Everybody says that people should talk about problems and not bottle them up. Is that good advice? According to both old adages and modern psychologists the answer is a clear yes. Talking through things that are bothering a person allows them to define the problem, keep it in perspective, and look at it more objectively. When people keep all their problems and emotions bottled up it can cause additional stress and may cause all the problems to run together as the mind tries to jump from one to the other until they seem endless and insurmountable.
Talking can allow valuable input from others on how to deal with situations. It allows the person talking to get the benefit of both experience and knowledge of others in processing problems and issues when the listener gives feedback. Even just affirmation that it is a legitimate problem or feeling has value. The sharing of problems very often gives a feeling of having lessened the burden some because once it is shared there is a perception that you are not alone with the issue anymore.
So why is it so hard to talk about problems and feelings? Social pressures and stigmas can make some feel weak or needy if they talk about things. The urge to be self-reliant is very strong in many people and even kindled by cultural expectations. Even if one can overcome the cultural or learned social expectations, there are still ramifications about some issues.
Talking about money problems could lead others to believe the person is not responsible or even untrustworthy. Talking about feelings may make others feel they are over sensitive or “too uptight”. Whether people like to admit it or not, even while they tell people to talk about their problems, when the person does finally open up there are far too often real unintended real world ramifications to the way others see them or feel about them. It only takes a couple episodes of negative responses for a person to decide the risk of talking outweighs the potential benefit.
Where professional counselors and therapists come in is they allow the positive benefits of sharing the problems and feelings without the same potential social risks. Moreover, they are trained in how to guide conversations to be more productive, and to see past smaller issues to the larger underlying issues.
An oversimplified example might be the problem wasn’t the spouse forgot to pick up some grocery items on the way home that caused the person to feel like they are in a doomed relationship, the real problem is they feel like they are never listened to or that the person does not care about their needs or desires in general.
From this point the trained professional might help a person go through a logical list of examples where the spouse has done these things many times or that it is actually infrequent and allow a person to determine if the reaction is justified or not, and in that manner to cope with the feelings better; or the opposite and see the reason the person was so upset about a small thing was it is in fact a small example of a recurring much larger problem, so while the specific thing was small, they were correct in being alarmed overall and not over-reacting.
While having a trained professional is a great support, not all have access to counselors and therapists, and it is not reasonable to be able to get a professional for everything that comes up a person might want to discuss. Many people in the world simply do not have a large enough support network of trustworthy friends or family to listen to them. Some issues also have too high of social risk to for many to feel comfortable talking about to friends or family.
If topics like depression and anxiety carry a high social risk, then how does one discuss self-harm like cutting, or actual suicidal thoughts without feeling like they are seriously risking the relationship and trust of their friends and family? If somebody has suicidal thoughts on a frequent basis or has been suffering from depression for a long period of time they cannot see a professional every time a negative thought enters their mind. Friends and family often have no experience in listening and offering feedback on these issues, so that silence comes across as not caring and may make it feel like sharing was a mistake.

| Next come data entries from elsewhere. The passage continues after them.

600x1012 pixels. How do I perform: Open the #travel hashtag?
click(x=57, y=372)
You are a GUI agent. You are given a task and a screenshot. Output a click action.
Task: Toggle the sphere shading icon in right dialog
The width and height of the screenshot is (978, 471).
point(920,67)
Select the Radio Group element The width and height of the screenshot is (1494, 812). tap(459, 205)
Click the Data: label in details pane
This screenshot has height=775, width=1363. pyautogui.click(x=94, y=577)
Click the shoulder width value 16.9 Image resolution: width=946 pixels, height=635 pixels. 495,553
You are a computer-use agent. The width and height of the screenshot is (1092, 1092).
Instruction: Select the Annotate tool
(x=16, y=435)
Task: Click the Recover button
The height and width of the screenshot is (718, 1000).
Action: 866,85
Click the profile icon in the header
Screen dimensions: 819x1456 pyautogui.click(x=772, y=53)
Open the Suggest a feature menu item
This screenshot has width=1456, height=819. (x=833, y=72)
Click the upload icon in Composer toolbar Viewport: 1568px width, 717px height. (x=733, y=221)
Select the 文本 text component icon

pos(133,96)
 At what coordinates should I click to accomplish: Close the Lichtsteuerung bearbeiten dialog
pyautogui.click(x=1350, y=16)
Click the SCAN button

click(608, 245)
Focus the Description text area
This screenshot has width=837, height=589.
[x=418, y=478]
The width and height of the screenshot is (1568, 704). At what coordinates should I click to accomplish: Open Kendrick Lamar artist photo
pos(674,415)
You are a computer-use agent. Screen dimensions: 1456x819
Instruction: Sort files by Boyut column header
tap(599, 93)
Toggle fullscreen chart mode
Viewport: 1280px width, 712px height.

Use of anonymous peer support groups has been proven very effective for many people in dealing with the harder problems and feelings. Everything from addiction to suicidal thoughts has peer groups that will allow people talk to others that have had similar experiences so are not judgmental, and the anonymous nature relieves the social risk of disclosure. Also peer support groups allow far more frequent help than professional services. They fulfill the vital role of sharing thoughts and feelings while relieving the burden of feeling alone, without social risk to the person that is sharing. It is a chance to talk to people that actually understand the feelings and problems because they have had similar feelings or issues currently or in the past. It allows one to not only have a chance to talk, but to be listened to and understood as well.